The Blackhawks lost in the Western Conference Final last year, not because Nick Leddy stepped in front of a weak shot, but because they were gassed. Kings coach Darryl Sutter rolled all his lines and was confident in all six of his defensemen. Quenneville meanwhile scratched and clawed his way through the seven game series relying heavily on the top half of his squad.

Darryl Sutter used a deep Kings team to beat the Blackhawks in last season's Western Conference Final.(Jim O'Connor-US PRESSWIRE)
Darryl Sutter used a deep Kings team to beat the Blackhawks in last season’s Western Conference Final.(Jim O’Connor-US PRESSWIRE)

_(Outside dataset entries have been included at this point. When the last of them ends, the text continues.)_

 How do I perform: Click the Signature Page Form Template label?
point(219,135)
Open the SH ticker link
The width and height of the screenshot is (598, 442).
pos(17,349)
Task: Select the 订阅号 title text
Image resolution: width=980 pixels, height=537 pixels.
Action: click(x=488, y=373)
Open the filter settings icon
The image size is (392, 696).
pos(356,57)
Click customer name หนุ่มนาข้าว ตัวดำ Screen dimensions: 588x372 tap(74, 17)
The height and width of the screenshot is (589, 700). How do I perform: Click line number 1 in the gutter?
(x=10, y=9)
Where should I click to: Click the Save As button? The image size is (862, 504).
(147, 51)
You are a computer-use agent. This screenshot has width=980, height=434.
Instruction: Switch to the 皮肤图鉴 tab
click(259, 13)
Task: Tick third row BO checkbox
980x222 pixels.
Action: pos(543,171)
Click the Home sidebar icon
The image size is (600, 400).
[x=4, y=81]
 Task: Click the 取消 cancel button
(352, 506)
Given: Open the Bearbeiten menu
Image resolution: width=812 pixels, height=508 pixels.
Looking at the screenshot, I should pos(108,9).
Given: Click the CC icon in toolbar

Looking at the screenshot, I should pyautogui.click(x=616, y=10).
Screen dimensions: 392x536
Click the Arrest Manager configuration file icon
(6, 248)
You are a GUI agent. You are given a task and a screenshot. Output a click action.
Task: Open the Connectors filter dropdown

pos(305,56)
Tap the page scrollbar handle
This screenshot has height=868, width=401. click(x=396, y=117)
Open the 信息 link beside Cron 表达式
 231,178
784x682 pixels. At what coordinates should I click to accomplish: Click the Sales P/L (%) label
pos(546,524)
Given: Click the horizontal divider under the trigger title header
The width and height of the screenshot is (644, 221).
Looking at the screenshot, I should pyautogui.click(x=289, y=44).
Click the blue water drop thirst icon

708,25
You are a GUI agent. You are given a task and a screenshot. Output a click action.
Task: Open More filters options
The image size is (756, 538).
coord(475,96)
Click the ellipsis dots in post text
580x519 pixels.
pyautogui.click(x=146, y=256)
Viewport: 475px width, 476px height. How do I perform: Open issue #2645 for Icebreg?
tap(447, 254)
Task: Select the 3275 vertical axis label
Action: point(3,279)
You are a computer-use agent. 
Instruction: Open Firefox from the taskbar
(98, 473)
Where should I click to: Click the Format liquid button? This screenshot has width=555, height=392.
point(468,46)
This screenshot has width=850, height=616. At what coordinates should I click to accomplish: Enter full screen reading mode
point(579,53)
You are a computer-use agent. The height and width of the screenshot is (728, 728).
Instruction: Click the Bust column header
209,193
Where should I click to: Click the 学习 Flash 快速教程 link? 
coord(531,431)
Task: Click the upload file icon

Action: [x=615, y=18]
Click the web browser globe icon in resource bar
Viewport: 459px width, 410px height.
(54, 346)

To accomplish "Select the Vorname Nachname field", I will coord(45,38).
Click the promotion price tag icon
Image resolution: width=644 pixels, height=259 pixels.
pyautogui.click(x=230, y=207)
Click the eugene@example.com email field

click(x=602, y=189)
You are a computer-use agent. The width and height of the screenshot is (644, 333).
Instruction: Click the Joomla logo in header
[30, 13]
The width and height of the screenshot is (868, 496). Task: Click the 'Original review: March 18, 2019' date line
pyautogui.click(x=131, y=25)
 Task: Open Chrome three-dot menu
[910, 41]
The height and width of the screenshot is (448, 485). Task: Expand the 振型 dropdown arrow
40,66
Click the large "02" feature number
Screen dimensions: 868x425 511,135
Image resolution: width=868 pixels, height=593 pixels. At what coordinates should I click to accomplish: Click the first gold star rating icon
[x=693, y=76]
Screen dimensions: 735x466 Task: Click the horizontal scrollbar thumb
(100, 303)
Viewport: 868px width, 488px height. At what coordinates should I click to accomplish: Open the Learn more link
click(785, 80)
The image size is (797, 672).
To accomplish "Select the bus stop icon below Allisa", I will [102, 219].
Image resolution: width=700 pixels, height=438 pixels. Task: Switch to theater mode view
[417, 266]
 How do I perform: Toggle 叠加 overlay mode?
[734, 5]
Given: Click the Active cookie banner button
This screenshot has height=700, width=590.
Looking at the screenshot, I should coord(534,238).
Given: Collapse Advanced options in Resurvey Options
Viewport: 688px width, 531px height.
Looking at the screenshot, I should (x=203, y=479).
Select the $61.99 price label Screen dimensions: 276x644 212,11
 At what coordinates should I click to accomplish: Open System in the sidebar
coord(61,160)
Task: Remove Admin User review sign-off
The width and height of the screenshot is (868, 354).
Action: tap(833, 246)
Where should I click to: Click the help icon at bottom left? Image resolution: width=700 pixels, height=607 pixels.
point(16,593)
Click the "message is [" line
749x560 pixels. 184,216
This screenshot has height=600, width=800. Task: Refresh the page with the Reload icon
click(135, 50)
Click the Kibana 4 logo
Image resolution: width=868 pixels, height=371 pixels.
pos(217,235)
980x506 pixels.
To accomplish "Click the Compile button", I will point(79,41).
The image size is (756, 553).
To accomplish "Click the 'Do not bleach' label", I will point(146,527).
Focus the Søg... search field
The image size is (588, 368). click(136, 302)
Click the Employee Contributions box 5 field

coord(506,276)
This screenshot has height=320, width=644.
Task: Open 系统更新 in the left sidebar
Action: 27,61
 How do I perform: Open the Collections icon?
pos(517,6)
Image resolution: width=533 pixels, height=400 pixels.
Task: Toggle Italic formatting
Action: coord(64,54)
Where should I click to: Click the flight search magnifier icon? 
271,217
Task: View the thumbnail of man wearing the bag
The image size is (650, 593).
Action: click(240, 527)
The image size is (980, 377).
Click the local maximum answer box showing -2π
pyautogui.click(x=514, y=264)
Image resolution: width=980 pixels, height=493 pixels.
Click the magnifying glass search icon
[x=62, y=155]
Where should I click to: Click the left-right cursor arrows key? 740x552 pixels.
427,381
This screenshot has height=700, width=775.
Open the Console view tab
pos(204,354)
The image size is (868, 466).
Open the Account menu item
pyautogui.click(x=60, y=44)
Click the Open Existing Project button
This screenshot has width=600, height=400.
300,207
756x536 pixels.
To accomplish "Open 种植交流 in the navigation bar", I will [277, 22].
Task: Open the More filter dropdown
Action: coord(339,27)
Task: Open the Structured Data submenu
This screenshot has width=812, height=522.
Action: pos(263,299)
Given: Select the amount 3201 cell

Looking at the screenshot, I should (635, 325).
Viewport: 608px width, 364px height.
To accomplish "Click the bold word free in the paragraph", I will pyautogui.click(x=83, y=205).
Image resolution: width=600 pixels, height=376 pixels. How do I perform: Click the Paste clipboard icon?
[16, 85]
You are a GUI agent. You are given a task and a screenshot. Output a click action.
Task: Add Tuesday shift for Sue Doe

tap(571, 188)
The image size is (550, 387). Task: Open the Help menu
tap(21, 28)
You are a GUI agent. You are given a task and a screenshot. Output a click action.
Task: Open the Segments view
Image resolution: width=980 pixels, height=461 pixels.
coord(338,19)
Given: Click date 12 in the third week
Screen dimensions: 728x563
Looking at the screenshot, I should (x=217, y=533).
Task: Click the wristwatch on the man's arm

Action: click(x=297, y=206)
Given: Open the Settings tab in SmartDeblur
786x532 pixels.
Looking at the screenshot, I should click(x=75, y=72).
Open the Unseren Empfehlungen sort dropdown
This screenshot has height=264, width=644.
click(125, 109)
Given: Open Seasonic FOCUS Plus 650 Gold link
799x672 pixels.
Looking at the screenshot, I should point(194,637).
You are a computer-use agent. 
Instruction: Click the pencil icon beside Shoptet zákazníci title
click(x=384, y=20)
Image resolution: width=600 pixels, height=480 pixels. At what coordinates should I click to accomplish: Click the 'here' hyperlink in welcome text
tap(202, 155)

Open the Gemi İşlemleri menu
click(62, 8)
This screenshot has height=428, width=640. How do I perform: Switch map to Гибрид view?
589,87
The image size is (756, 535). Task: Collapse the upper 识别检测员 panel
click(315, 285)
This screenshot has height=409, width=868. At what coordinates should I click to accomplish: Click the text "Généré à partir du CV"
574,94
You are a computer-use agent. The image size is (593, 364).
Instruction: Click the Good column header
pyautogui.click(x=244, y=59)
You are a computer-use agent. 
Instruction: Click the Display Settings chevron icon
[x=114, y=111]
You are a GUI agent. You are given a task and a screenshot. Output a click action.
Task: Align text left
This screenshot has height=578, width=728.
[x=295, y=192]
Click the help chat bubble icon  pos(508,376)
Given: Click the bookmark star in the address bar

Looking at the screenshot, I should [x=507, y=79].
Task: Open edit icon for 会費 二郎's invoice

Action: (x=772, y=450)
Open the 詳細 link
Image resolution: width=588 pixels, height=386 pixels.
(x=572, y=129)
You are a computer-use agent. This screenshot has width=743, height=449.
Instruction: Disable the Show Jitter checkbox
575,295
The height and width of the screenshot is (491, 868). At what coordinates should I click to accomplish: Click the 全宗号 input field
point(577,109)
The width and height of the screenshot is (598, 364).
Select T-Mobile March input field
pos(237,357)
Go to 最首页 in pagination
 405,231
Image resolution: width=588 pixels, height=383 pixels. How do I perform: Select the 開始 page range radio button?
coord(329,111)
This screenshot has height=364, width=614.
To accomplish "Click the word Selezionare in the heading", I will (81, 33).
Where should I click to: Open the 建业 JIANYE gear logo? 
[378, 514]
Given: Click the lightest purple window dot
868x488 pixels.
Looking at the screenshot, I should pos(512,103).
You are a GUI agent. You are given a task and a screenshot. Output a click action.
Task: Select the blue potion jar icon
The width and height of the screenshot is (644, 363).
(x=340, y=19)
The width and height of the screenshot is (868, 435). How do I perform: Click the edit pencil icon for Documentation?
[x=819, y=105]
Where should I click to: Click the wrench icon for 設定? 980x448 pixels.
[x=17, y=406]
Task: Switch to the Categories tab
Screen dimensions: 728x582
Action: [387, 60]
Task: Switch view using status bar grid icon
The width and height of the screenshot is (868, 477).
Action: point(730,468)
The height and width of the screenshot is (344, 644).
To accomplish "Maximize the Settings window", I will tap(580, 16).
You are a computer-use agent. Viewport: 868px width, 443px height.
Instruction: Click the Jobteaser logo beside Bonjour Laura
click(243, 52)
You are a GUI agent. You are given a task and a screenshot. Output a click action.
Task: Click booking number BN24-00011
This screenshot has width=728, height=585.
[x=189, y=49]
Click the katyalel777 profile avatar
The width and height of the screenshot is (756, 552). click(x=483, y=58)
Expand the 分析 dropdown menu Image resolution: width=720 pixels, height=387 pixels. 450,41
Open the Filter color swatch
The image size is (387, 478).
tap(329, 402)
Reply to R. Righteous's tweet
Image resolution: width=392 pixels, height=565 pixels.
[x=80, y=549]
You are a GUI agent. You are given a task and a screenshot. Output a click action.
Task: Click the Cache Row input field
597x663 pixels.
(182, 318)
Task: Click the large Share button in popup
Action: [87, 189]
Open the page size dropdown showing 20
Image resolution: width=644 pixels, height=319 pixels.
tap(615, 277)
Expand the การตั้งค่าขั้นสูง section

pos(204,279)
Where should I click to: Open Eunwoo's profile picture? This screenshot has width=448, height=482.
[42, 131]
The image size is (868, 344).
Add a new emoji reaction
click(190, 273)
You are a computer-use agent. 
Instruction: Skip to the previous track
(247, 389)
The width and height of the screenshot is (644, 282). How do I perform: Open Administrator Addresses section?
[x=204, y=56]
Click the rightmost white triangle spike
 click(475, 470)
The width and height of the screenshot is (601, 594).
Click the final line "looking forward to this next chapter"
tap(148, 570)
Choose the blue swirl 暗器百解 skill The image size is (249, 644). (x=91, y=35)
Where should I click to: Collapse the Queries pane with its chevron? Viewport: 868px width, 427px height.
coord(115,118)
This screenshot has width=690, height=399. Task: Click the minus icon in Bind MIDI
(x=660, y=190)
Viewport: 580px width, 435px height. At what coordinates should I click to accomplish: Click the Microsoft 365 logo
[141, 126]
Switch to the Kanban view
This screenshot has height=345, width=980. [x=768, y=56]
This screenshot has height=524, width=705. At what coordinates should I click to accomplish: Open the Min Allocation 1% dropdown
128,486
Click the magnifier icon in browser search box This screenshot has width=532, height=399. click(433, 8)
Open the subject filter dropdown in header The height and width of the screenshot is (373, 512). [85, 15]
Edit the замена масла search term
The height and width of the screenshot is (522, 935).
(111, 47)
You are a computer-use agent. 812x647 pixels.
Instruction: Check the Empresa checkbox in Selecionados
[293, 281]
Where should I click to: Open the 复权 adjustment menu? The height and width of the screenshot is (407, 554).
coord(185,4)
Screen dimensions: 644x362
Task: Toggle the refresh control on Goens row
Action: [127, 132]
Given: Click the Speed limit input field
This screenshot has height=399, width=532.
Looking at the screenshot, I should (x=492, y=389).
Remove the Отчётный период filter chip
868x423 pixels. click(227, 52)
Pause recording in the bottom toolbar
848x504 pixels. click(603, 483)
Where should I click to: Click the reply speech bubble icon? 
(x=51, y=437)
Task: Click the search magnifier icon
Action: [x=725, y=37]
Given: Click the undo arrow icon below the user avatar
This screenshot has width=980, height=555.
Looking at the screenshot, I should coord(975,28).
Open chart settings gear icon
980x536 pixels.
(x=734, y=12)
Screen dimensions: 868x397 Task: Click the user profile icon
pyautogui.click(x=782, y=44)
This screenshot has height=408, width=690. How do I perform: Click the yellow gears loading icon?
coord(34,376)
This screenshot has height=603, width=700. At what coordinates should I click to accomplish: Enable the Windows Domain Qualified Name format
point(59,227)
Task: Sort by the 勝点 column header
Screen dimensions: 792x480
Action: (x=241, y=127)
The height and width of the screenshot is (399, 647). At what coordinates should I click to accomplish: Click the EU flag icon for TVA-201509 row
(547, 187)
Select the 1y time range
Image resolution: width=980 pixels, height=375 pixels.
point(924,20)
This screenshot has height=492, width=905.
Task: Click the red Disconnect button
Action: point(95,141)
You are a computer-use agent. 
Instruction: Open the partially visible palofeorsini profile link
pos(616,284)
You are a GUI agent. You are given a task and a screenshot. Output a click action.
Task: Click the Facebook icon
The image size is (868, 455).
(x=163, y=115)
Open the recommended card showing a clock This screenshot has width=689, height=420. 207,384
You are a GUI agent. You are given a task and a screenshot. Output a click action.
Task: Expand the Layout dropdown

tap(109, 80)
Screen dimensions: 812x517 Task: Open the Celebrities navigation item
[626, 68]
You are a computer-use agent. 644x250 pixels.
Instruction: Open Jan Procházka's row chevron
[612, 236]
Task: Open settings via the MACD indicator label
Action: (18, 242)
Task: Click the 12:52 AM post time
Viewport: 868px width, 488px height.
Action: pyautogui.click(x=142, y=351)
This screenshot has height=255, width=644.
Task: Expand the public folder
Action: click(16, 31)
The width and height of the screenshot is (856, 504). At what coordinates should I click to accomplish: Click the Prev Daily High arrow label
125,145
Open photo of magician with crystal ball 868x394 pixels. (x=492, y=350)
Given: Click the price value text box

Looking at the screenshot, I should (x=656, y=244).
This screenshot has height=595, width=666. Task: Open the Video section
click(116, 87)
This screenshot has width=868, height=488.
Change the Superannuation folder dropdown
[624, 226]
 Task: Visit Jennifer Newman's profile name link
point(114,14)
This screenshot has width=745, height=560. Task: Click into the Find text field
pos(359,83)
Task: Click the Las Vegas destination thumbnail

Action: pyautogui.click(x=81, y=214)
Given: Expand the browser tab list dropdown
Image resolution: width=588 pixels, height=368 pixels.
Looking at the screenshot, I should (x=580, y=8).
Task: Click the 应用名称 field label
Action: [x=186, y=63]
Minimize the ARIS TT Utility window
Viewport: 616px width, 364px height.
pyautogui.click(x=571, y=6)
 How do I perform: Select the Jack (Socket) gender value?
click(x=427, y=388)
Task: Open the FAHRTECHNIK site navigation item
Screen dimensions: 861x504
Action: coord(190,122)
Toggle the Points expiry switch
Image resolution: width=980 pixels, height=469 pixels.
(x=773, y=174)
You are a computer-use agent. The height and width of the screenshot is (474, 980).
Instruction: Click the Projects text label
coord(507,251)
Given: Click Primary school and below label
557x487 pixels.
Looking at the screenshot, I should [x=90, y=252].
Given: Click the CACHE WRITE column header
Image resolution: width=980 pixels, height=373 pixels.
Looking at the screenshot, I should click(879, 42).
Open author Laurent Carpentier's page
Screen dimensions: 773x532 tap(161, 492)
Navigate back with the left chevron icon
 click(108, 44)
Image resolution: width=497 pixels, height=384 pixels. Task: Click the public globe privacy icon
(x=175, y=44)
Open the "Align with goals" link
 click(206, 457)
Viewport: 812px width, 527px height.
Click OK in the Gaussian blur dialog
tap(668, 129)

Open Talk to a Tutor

Up against the cap, Quenneville knew his team wouldn’t get deeper, so what did he do? Demanded that his team become the fittest team in the league by putting all his players on regimental offseason workout programs.

Third period dominance has been evident through six games

The early returns have been favorable. The Blackhawks have nine points through six games. They have a plus-eight goal differential. And, perhaps the most telling stat in terms of overall team fitness, through six games the Blackhawks have outshot their opponents 90-56 in the third period. Now, not converting enough of those shots could become an issue, but in the interim, it’s clear the Blackhawks are dominating the fitness battle.

But that brings us to what plagued the team in the playoffs last year. Prior to Michal Rozsival’s return from injury, Quenneville was basically playing five defensemen. And one of those defenseman was surprising rookie Trevor Van Riemsdyk, who has never played his way through a rigorous professional season.

Duncan Keith has been an iron man for the Blackhawks, but how much ice time is too much? - Photo Credit:   Andy Martin Jr
Duncan Keith has been an iron man for the Blackhawks, but how much ice time is too much? – Photo Credit: Andy Martin Jr

Rozsival’s history tells us he will be injured again, Van Riemsdyk will eventually hit a wall and David Rundblad takes the term underachiever to a new level. All this means more extended ice time for Duncan Keith, Brent Seabrook, Johnny Oduya and Nikals Hjalmarsson. No defenseman can attain a level of fitness to play through this type of situation and expect to maintain the high level of play expected of a Stanley Cup contender.

4th line production will help sustained team success

As for the fourth line, Quenneville continues to ride his top three lines. Sure, the Blackhawks have gotten very little from fourth line players like Daniel Carcillo, Ben Smith, Jeremy Morin and Marcus Kruger. Kruger and Smith have done admirably on the penalty kill, which is the only reason they’ve both consistently logged more than 10 minutes of ice time. In order to make a sustained run deep into the playoffs, which is expected of them, the Blackhawks will need more from these guys.

By the time April comes around, the offseason workout program will be a distant memory. All the teams in the playoffs will be in optimal shape, and it will come down to depth, which is was killed the Blackhawks’ run last season.

1 thought on “Can Blackhawks’ Fitness Make Up for Lack of Depth?”

  1. I don’t see how you can say that the team that lost to the eventual Stanley Cup champion, in game seven, in overtime, on a fortunate bounce, on the road, lost because of lack of depth. The bounce could have gone the other way and they would have been a two-pete (copyright that Riley). Sure, early in the series they were gassed, coming off an extremely physical series with the Blues (not to mention a short summer and the Olympics), but they seemed to have caught their wind in game five. The Hawks have enough depth at defense, on the team and at Rockford, Morin should progress as the year moves along, and Smith keeps getting better and better. Having said that, the Western Conference is brutal.